En Europe, 1/3 des actifs se trouvent en situation de précarité… Pour ces personnes, les besoins primaires (se loger, manger, se chauffer) deviennent des questions essentielles, la vie même (cf. Observatoire des inégalités).
Comment vivre dignement ?
Alors se pose la question : « Comment vivre dignement lorsque le travail ne paie pas assez ? » Avec ces conséquences : « Comment demander de l’aide sans se sentir humilié ? Comment continuer à faire confiance à la démocratie, à un gouvernement qui semble vous délaisser ? » Et, par-dessus tout, ces travailleurs (espagnols, français, italiens, suédois, allemands, etc.) témoignent « d’une insécurité chronique » difficile à gérer car ils « ne vivent que des fragments de vies »... La pauvreté reste souvent cachée. La pauvreté isole… La pauvreté rend malade, dépressif.

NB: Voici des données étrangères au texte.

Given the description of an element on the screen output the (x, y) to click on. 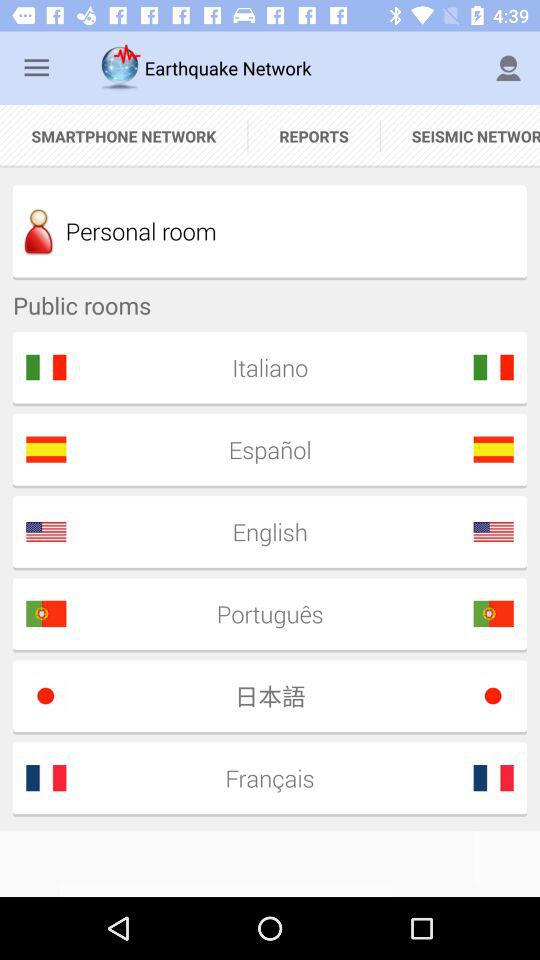
flip to personal room (269, 231)
Given the description of an element on the screen output the (x, y) to click on. 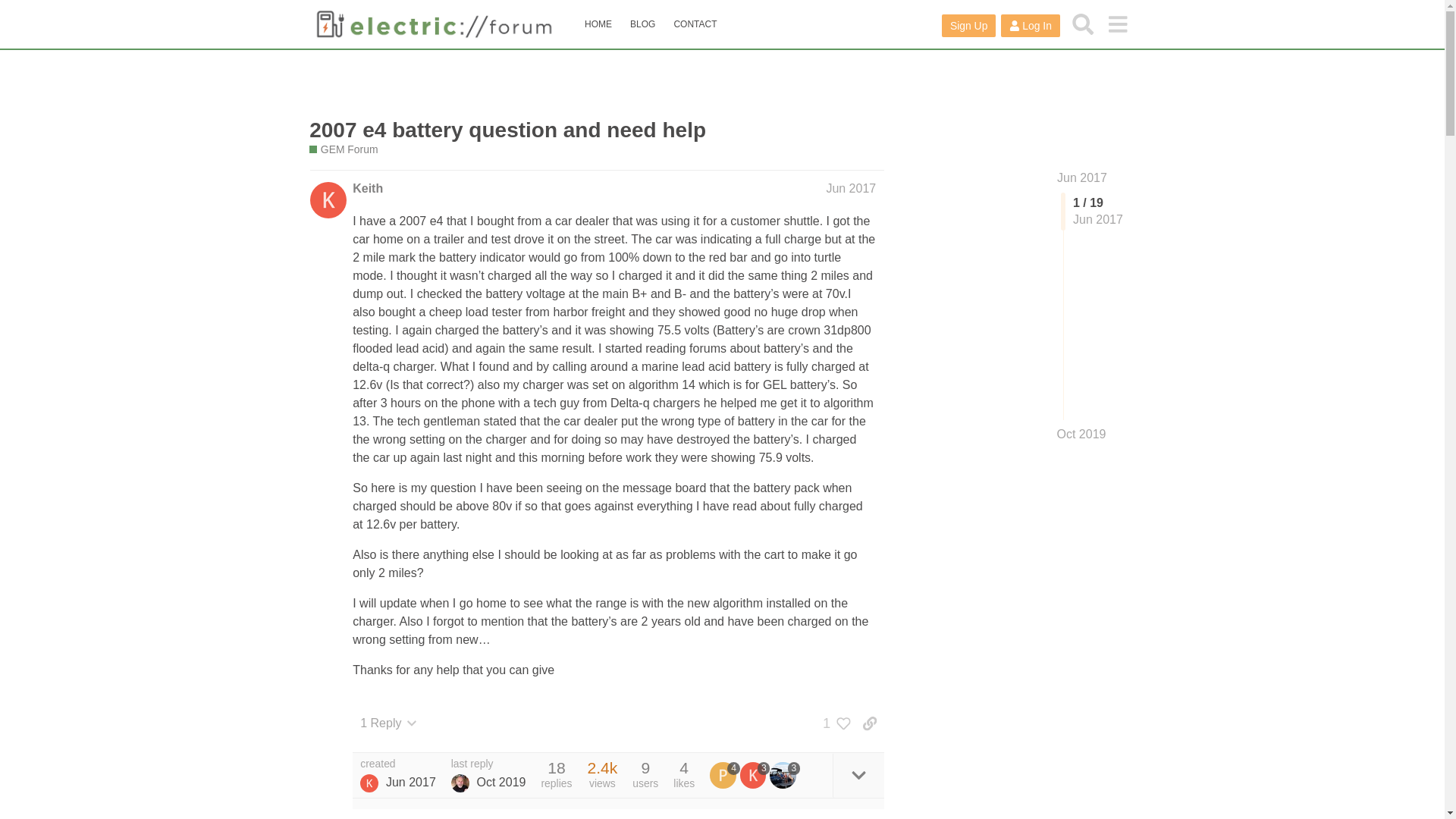
1 (832, 723)
1 person liked this post (832, 723)
Oct 2019 (1081, 434)
CONTACT (694, 23)
4 (724, 774)
copy a link to this post to clipboard (869, 723)
2007 e4 battery question and need help (507, 129)
Jump to the first post (1081, 177)
Post date (850, 187)
Keith (367, 188)
GEM Forum (342, 149)
BLOG (642, 23)
Jump to the last post (1081, 433)
expand topic details (857, 774)
Given the description of an element on the screen output the (x, y) to click on. 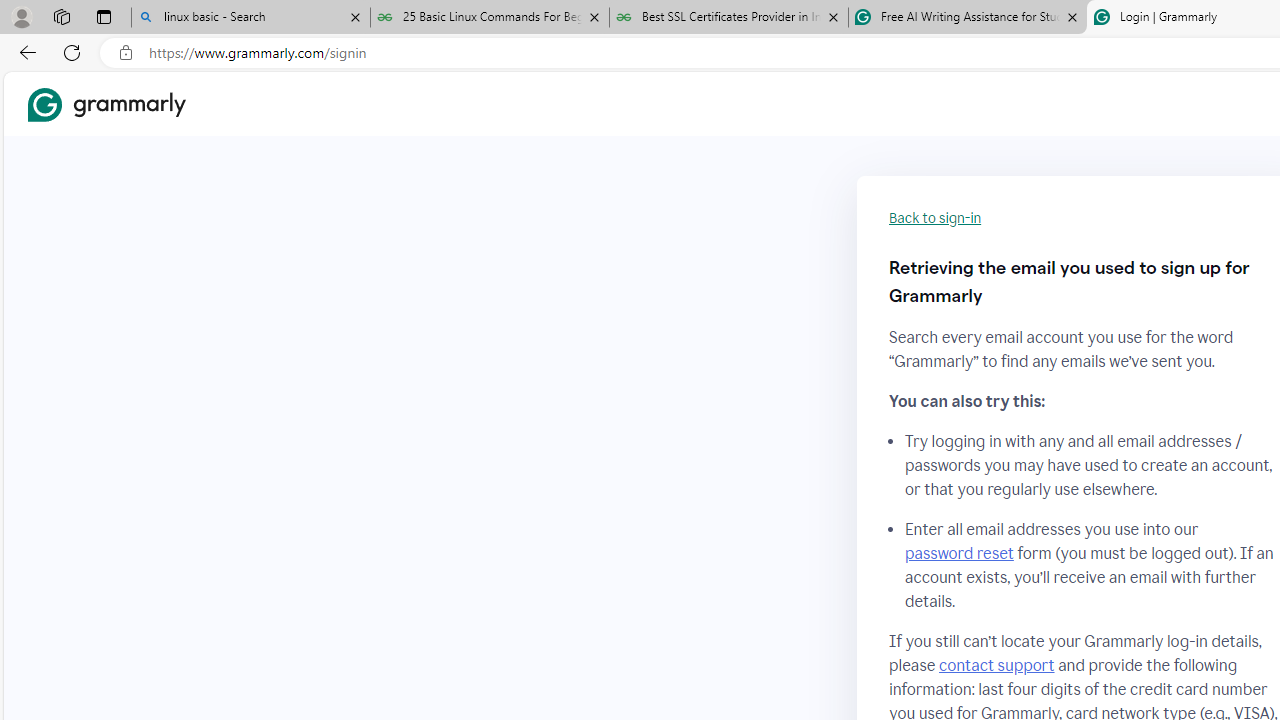
Grammarly Home (106, 103)
Best SSL Certificates Provider in India - GeeksforGeeks (729, 17)
Grammarly Home (106, 104)
contact support (996, 665)
Back to sign-in (935, 218)
password reset (958, 553)
25 Basic Linux Commands For Beginners - GeeksforGeeks (490, 17)
Free AI Writing Assistance for Students | Grammarly (967, 17)
Given the description of an element on the screen output the (x, y) to click on. 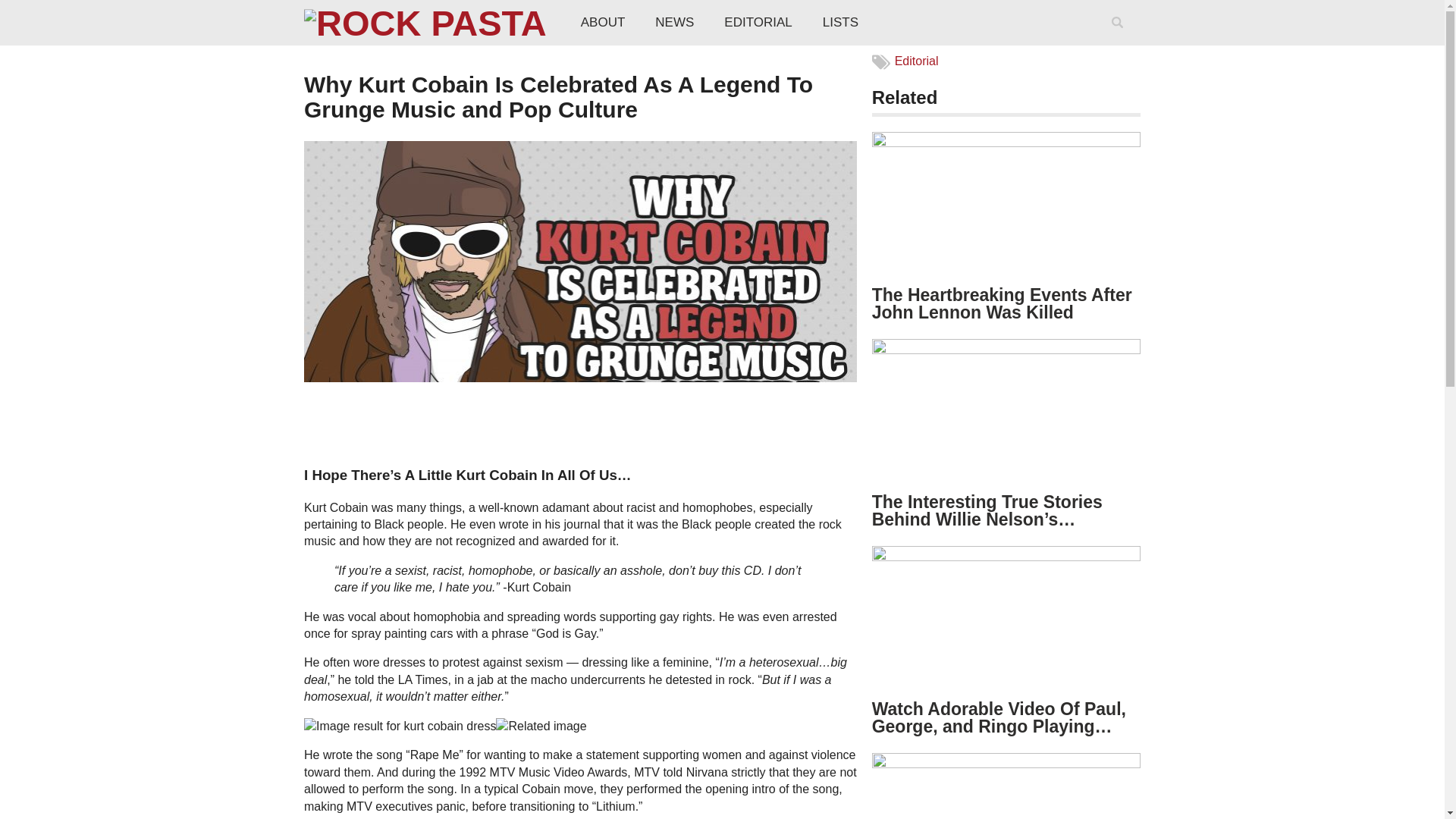
NEWS (674, 22)
ABOUT (603, 22)
EDITORIAL (757, 22)
Search (1120, 42)
Editorial (917, 60)
LISTS (840, 22)
The Heartbreaking Events After John Lennon Was Killed (1002, 303)
Search (1120, 42)
Search (1120, 42)
Given the description of an element on the screen output the (x, y) to click on. 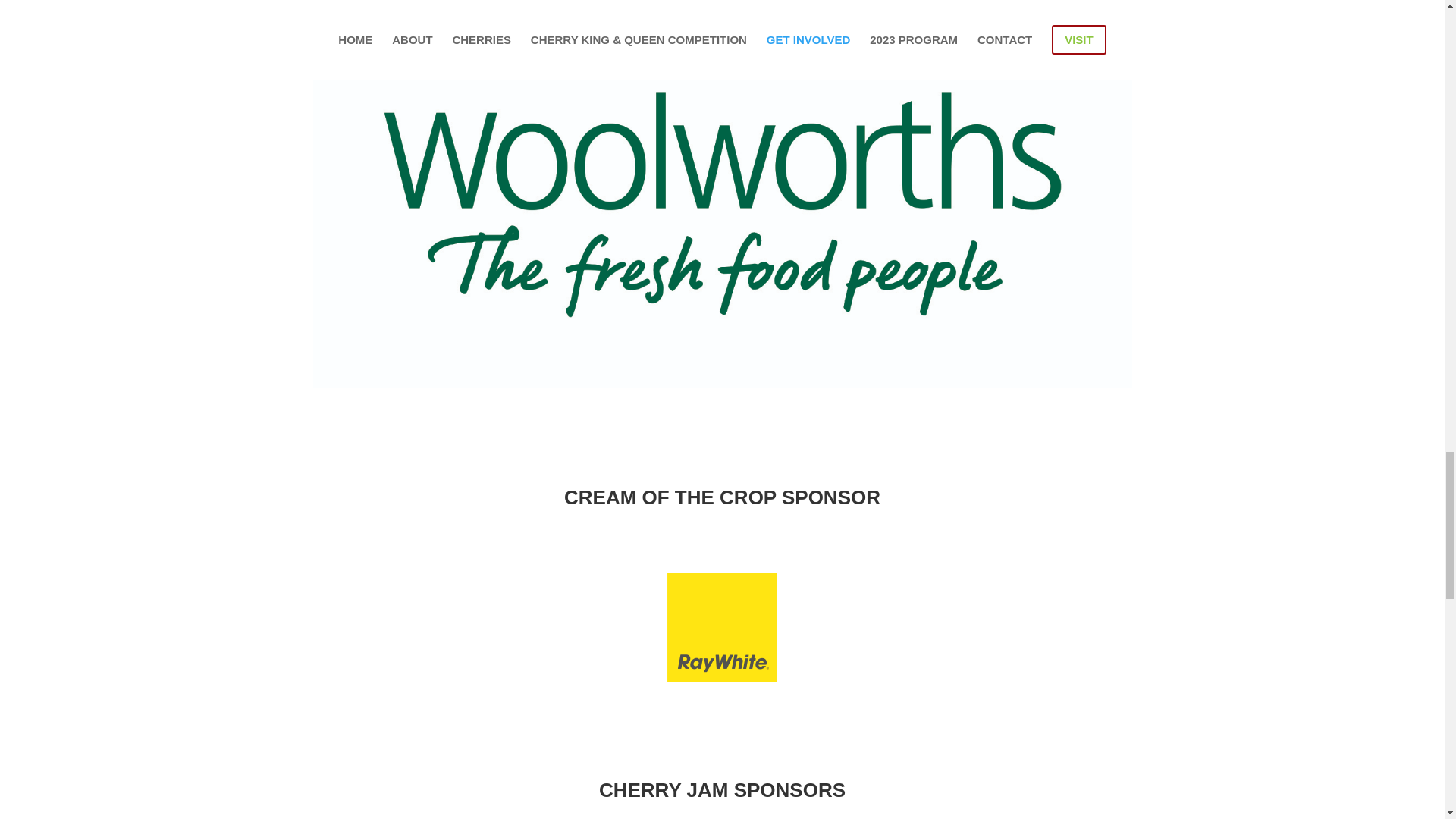
Ray-White-V2 (721, 627)
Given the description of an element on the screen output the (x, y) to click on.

Tel est le témoignage d’une jeune Espagnole de 26 ans, livrant à Barcelone pizzas et autres marchandises avec son vélo-cargo : « Je rêve de stabilité dans ma vie, mais avec l’incertitude de l’emploi, on n’a aucune prise… Pas de projets personnels, pas d’enfants… C’est une lutte permanente. Je rêve que les inégalités sociales se réduisent. Il faut continuer la lutte. Ce qui me fait peur, c’est que les gens arrêtent la lutte. »
Précarité, « précaire », ce mot est emprunté au latin juridique precarius : obtenu par la prière, pour désigner ce dont l’avenir, la du rée, l ’emploi n’est donc pas assuré automatiquement. C’est l’incertitude constante du lendemain, de ce que demain sera fait.
La parabole des ouvriers de la 11e heure
La Bible, l’Évangile (qui est une bonne nouvelle…), nous demande certes de prier, mais surtout propose dans la parabole de la Onzième Heure (Mt 20,1-16), que tout travailleur reçoive un revenu lui permettant de « vivre ». Le Maître de la Vigne décide en effet de rémunérer chacun de ces ouvriers par un denier par jour (cela permettait à une famille de 4 personnes de vivre pendant une journée) et ce, « qu’il soit arrivé à la première ou à la dernière heure, c’est-à-dire en fin de la journée de travail. » Nous le voyons, le propriétaire de la vigne ne montre pas une générosité particulière. Il semble, au contraire, tout à fait soucieux de son argent pour en tirer profit. Au XXIe siècle (comme au Ier siècle), cela nous semble « injuste » par rapport au travail fourni par les ouvriers. En fait, ce qui gêne les ouvriers de la première heure, ce n’est pas tant ce qu’ils ont reçu, mais que les autres qui ont moins travaillé reçoivent la même somme. De nos jours encore, le versement de certaines aides sociales est l’objet de critiques similaires. Pour le Christ, ce qui compte, c’est que chacun reçoive ce qu’il lui faut pour vivre décemment.
La question de la dignité
Dans nos démocraties, qui seront de plus en plus diverses, se pose, se posera la question centrale de la dignité humaine, qui dépend aussi de la solidarité, de la rémunération du travail ou du manque de celui-ci à certains moments de notre vie.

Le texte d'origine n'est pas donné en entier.